TASK INSTRUCTIONS
Print every record exactly, omitting all pictures.

*****

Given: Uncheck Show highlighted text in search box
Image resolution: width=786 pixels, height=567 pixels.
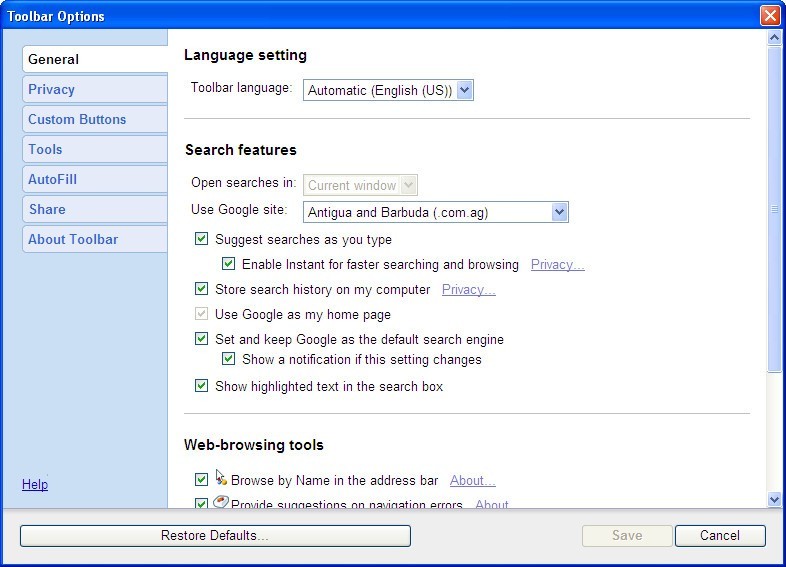Looking at the screenshot, I should click(x=202, y=386).
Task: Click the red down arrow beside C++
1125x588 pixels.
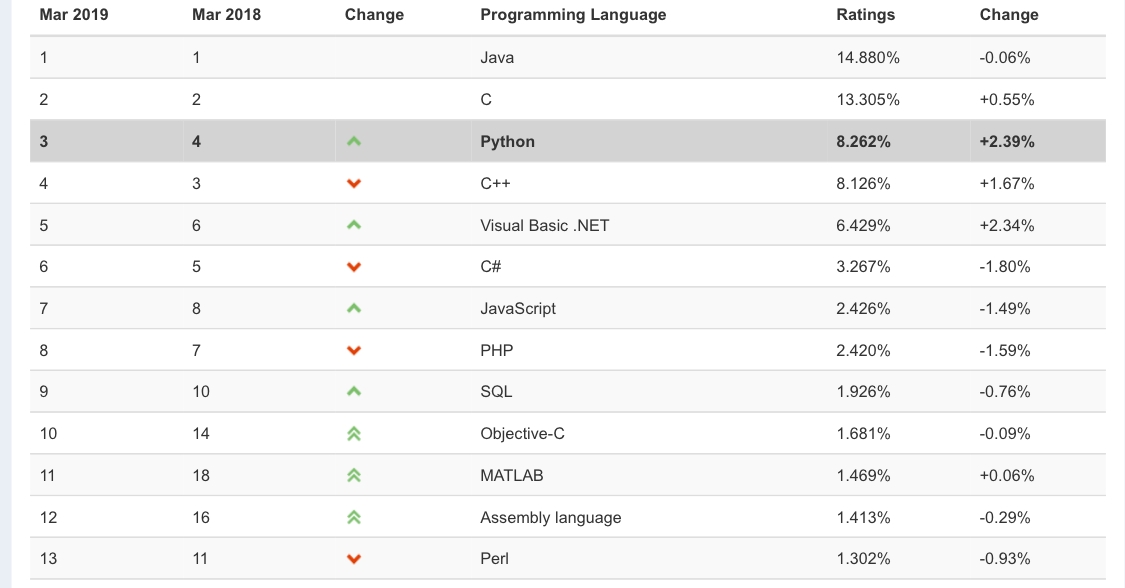Action: point(353,184)
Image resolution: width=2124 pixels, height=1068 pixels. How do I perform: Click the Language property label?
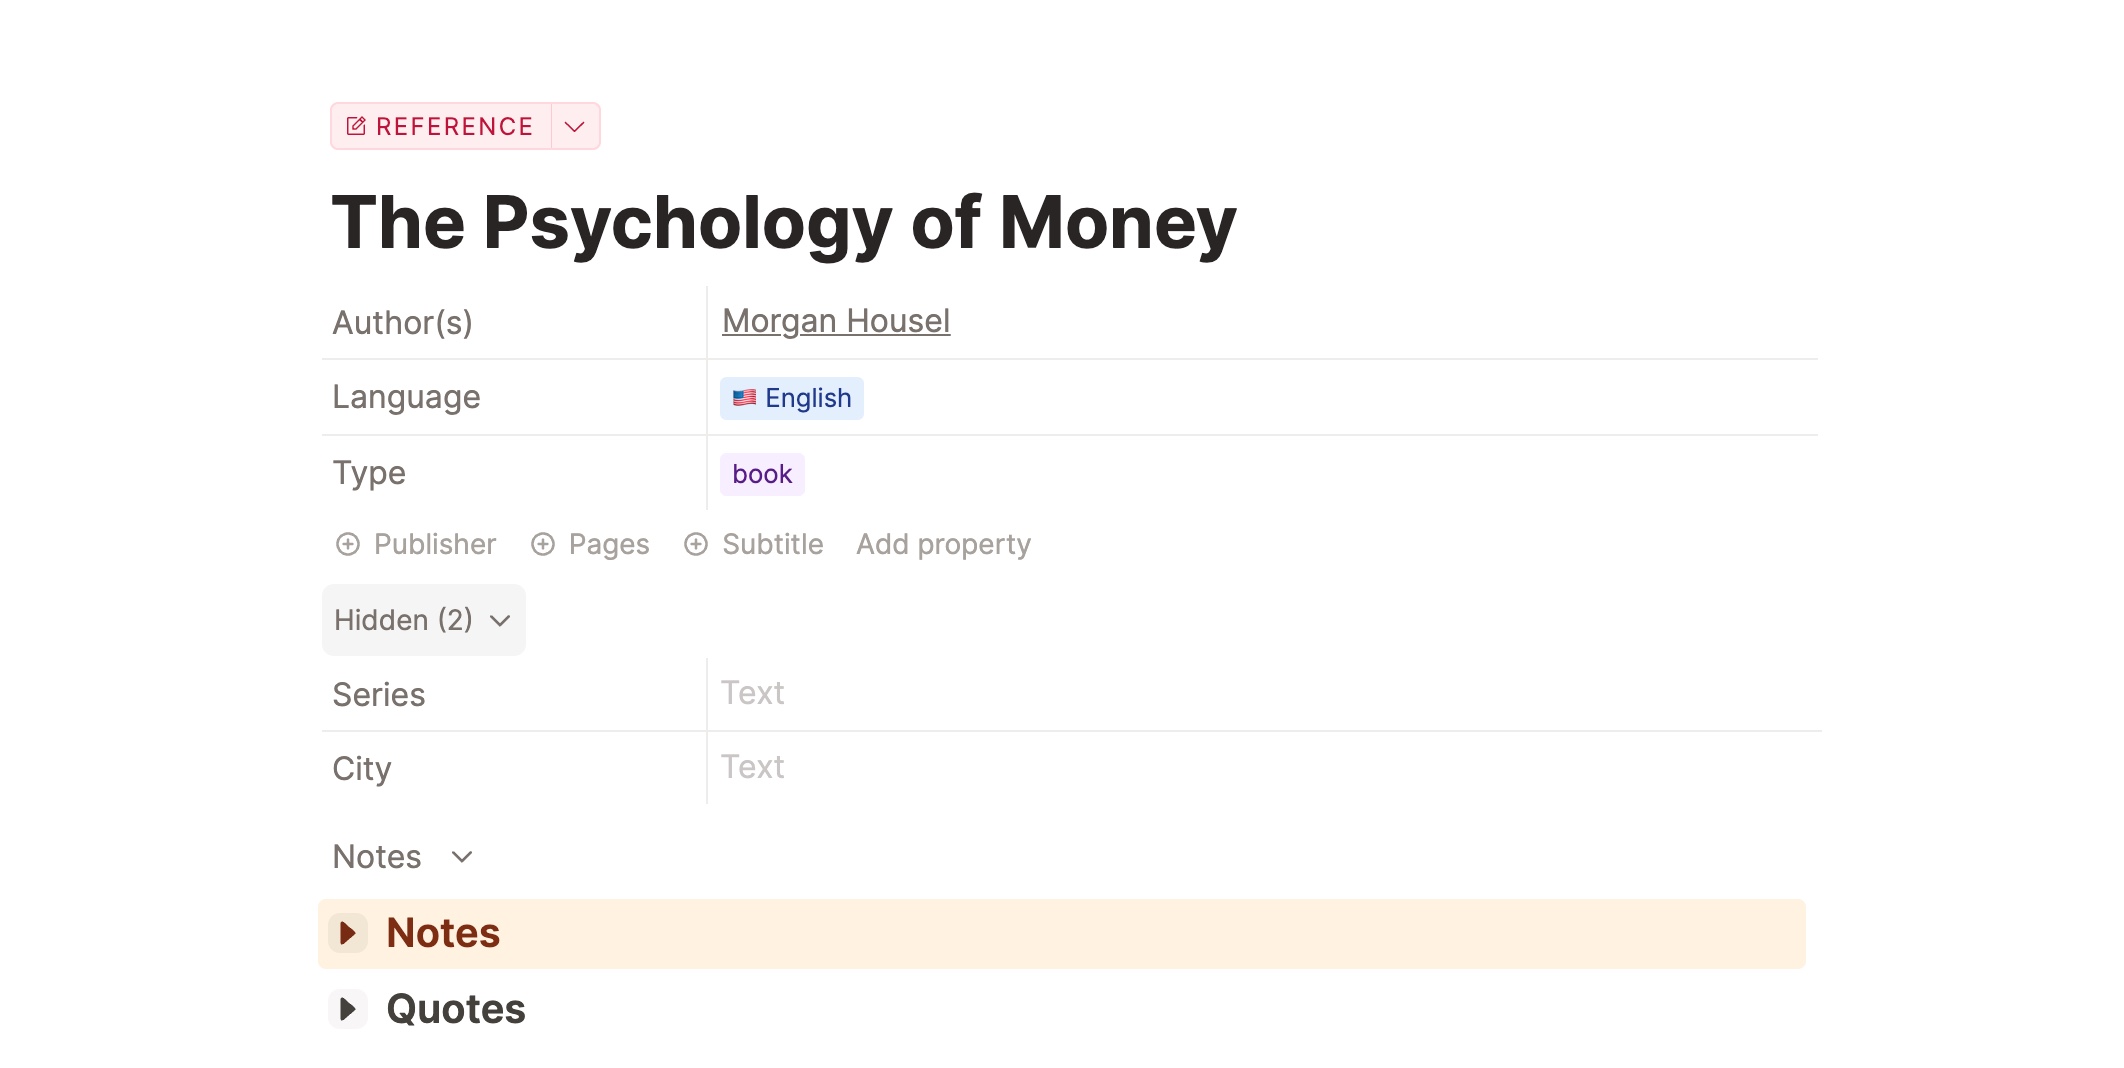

*****

ANSWER BELOW
Given: Uncheck Show highlighted text in search box
Image resolution: width=786 pixels, height=567 pixels.
Looking at the screenshot, I should click(x=202, y=386).
Task: Click the red down arrow beside C++
1125x588 pixels.
Action: point(353,184)
Image resolution: width=2124 pixels, height=1068 pixels. How do I perform: Click the Language property label?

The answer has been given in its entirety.